Caplan, G. (1964). Principles of preventive psychiatry. New York: Basic Books.

Ehly, S. (1986). Crisis intervention handbook. Washington, D.C.: National Association of School Psychologists.
Greenstone, J. L. & Leviton, S. C. (1993). Elements of crisis intervention: Crises and how to respond to them. Pacific Grove, CA: Brooks/Cole Publishing Co.
Hoff, L. A. (1989). People in crisis: Understanding and helping (3rd ed.). Redwood City, CA: Addison Wesley Publishing Co.
Sandoval, J. (Ed.). (1988). Crisis counselling, intervention, and prevention in the schools. Hillsdale, NJ: Lawrence Erlbaum Associates.
Smead, V. S. (1988). Best practices in crisis intervention. In A. Thomas & J. Grimes (Eds.), Best practices in school psychology (pp. 401-414). Washington, D.C.: National Association of School Psychologists.
Zins, J. E. & Ponti, C. R. (1990). Best practices in school-based consultation. In A. Thomas, &
J. Grimes (Eds.), Best practices in school psychology II (pp. 673-693). Washington, D.C.: National Association of School Psychologists.
SET TASK
You will need to repeat this set task several times asking different types of questions.
Get together with a friend, relative, or colleague, etc. Simulate a counselling situation. Ask them lots of closed questions about an emotional issue (but not something that is going to upset them, or that is going to stir up feelings that you cannot deal with) so as to try and get to the heart of a problem that they have. (If you find it easier you could always not disclose that you are researching your counselling techniques, until you have pursued with your questioning, though you should disclose this information to them afterwards)
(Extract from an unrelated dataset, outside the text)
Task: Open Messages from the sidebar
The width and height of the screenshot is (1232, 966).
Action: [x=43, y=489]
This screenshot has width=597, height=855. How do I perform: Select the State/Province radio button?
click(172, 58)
Try to balance your questioning with reflection, and other techniques, so as not to upset your ‘client’ by bombarding them with too many questions. Make notes of their responses.
ASSIGNMENT

1. Report on your set task. How did your ‘client’ respond to your questioning? Did they become defensive or avoid talking about the main issues that were bothering them? Submit approx 200 words.
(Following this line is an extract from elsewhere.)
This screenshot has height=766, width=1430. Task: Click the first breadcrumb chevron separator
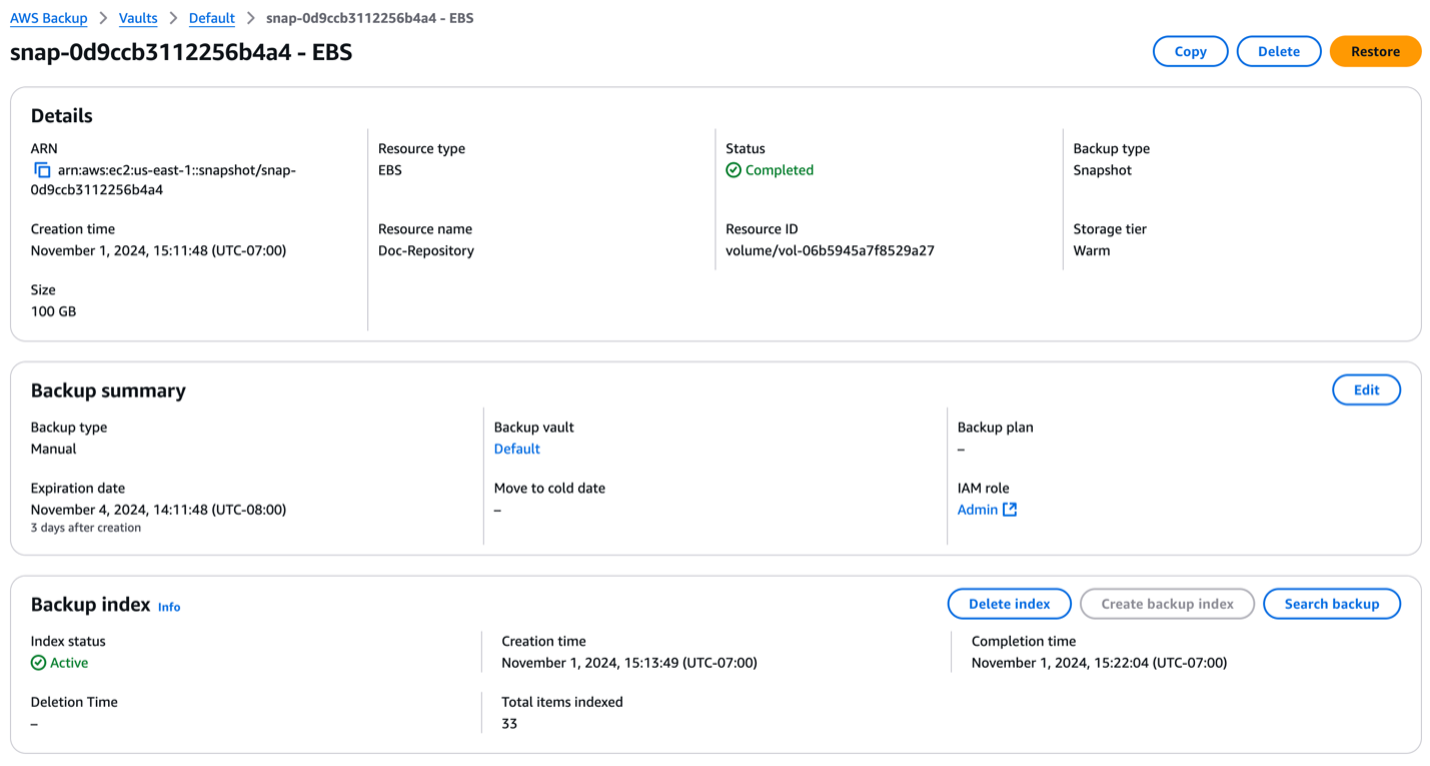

2. Repeat the task using open questions and comment on your findings. Submit 200 words.

3. Compare your use of open and closed questions in your set task, and the information that these 2 types of questions produced. Submit ½ to 1 page.

4. What do you see as being the main risks involved in asking too many questions? Why is it important to avoid questions beginning with ‘why?’ (If you asked any ‘why’ questions in your set task site them as an example in your explanation). Submit 200 – 300 words.